**Supplied passage:**
• • •
Both John and Charles are right, there is a lot more topology now then there was then. New areas have popped up, older areas have expanded and forked even. I don't know about most of the different areas, but Charles and John haven't offered an answer yet, so here we go. Also, everything below is just what I have gleaned from conversations, personal reading and inference. That being said I will not include the "It seems to me..." etc. but you should certainly feel free to include it in your reading.
The material that Johannes referred to is a lot of hardcore algebraic topology from the 1950's. A lot of this stuff was concerned with proving theorems in geometry that could be attacked using homotopy theory, think vector fields on spheres and Hopf invariant one. These proofs were culminations of an immense amount of work. A lot of very hard computational work went into this. Specifically, a deep understanding of the structure of the Steenrod algebra and its cohomology. The Adams spectral sequence was invented around this time, and it organized a lot of the homotopical work into one frame, but not necessarily the geometry implied by the homotopy theory.
Jumping off from the Adams SS we have Novikov "taking Adams suggestion" and working with $MU$ instead of $H\mathbb{F}_2$ as a base for a Adams SS. I am not familiar with Novikov's work, but after Quillen proved his theorem relating $\pi_*MU$ to the Lazard ring a lot of cool things started happening (this is where number theory comes in!). Quillen also proved that $MU_p$ (localized at p) splits as a wedge of suspensions of $BP$. As everyone knows, you have to do homotopy theory one prime at a time now, so we should be working with the Adams-Novikov SS based on $BP$ (from know on some prime $p$ is fixed). Miller, Ravenel, and Wilson did a lot of hard work on this. I am not sure about the timing, but at some point Morava had some preprints floating around that were a huge influence on the work to come. $E_2$ of this ANSS is really hard to compute, so you need to (like May did) have a spectral sequence converging to it. This is called the Chromatic spectral sequence. Anyway, the upshot is that people started finding families of elements in the homotopy groups of spheres, the greek letter elements for example.
This at some point Ravenel saw the work of Bousfield on localization and wrote a paper on "Localization with respect to certain periodic homology theories." This paper ends with the Ravenel Conjectures which shaped a lot of modern homotopy theory. All but one of the conjectures were solved by Devinatz, Hopkins, and Smith (the unsolved conjecture is called the Telescope conjecture, which people believe to be false nowadays). These were solved in the early 90's. I think most people that understand any of this stuff understand a lot more than I do, so I won't say anymore about that.
After the solution to the Ravenel conjectures (at least historically) people started to make computations in the $K(n)$-local setting ($K(n)$ is like a graded field in homotopy theory, $\pi_*(K(n))=\mathbb{F}_p[v_n,v_n^{-1}]$). These theories are called Morava $K$-theories and they have the effect of isolating type $n$ phenomena (type 0 is what rational homotopy can see, type 1 is what $p$-local $K$ theory can see...). There are also Morava $E$-theories (also called Lubin-Tate theories because of their coefficients and denoted $E_n$ for chromatic level n) and Johnson-Wilson $E$-theories being used (denoted $E(n)$ for chromatic level n), they see more of the chromatic picture, in that $E_n$ should see all phenomena of degree $n$ and lower (I am not really clear on the difference between the two, but it seems fashionable to spend more time talking about the Morava $E$-theories these days, for good reasons that I do not know). It is a theorem that the $K(n)$ (or maybe $E_n$) localizations of a finite CW complex tell you what you want to know about the $p$-localization of a finite CW complex. So the program was initiated to understand the $p$-local sphere by first understand the its localizations with respect to $K(n)$ for each $n$.
• • •
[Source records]
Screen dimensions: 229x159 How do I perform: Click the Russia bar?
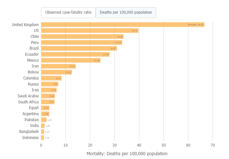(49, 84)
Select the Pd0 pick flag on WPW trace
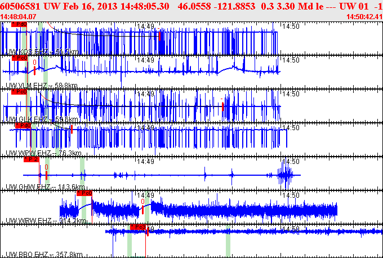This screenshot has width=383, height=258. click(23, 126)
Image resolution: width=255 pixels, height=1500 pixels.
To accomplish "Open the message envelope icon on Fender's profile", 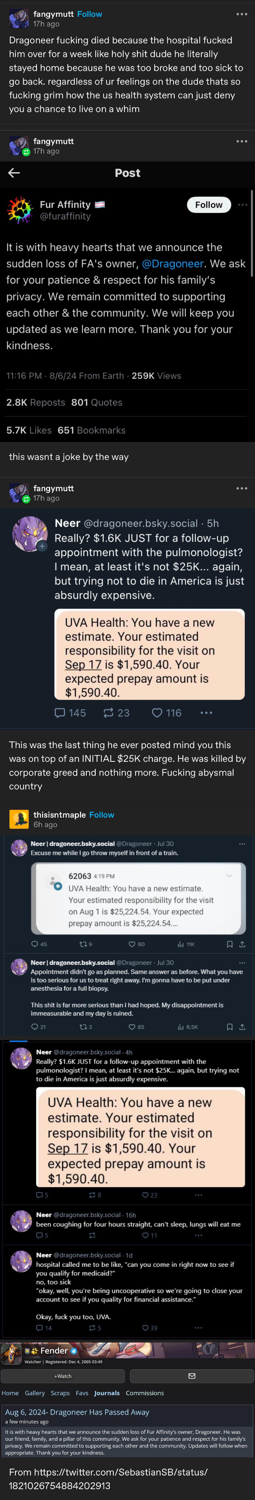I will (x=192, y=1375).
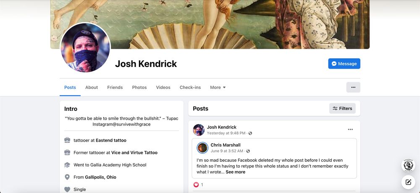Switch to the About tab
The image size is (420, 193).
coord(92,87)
• • •
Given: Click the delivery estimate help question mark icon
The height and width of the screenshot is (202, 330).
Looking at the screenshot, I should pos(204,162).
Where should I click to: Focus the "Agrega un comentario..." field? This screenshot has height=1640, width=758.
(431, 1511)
• • •
**Tasks for this exercise:**
a) Translate this sentence from the algebraic topology passage into German: "This paper ends with the Ravenel Conjectures which shaped a lot of modern homotopy theory."
b) Extend the algebraic topology passage with one further paragraph that picks up after its final sentence.

**Responses in order:**
a) Diese Arbeit endet mit den Ravenel-Vermutungen, die einen Großteil der modernen Homotopietheorie geprägt haben.

b)
The construction of these theories, prior to a good smash product on the category of spectra, were all a little ad hoc. If I have a formal group law over a ring $R$ then I get a map from $\phi: R \to pi_*MU$. Now the Landweber exact functor theorem will tell me when $MU_*(X)\otimes_{\phi} R$ is a cohomology theory. Then Brown representability gives me a spectrum. This is not such a good construction, because the spectrum is coming "out of the vacuum". But along with a good construction of the smash product we got a good construction of spectra related to $MU$. (There is also the Baas-Sullivan construction that is related to manifolds with singularity, but I know even less about this). Using this perspective though, about formal group laws, we can say that $\pi_*E_n$ is the ring that classifies the deformations of the universal height $n$ formal group law over $\mathbb{F}_p$ (this ring comes out of work of Lubin and Tate on formal group laws, hence the alternate name). This height $n$ formal group law has automorphisms and so we get an action of that automorphism group, called the Morava stabilizer group $\mathbb{S}_n$ on $\pi_*E(_n$. Let $\mathbb{G}$ be a maximal finite subgroup of $\mathbb{S}_n$, then one can lift that action to get an action the spectrum $E_n$. Hopkins and Miller were able to show that the the spectra involved were $A_{infty}$. Goerss and Hopkins were then able to improve this to get the spectra to be $E_{\infty}$ (I think this is also related to the action of the Morava stabilizer groups acting by ring maps, but I am no sure). If we take the homotopy fixed points of the above action we get what are called higher real $K$ theories (the name comes from the fact that $KO$ can be gotten from $KU$ by looking at the (homotopy) fixed points of $KU$ under the obvious $C_2$ action).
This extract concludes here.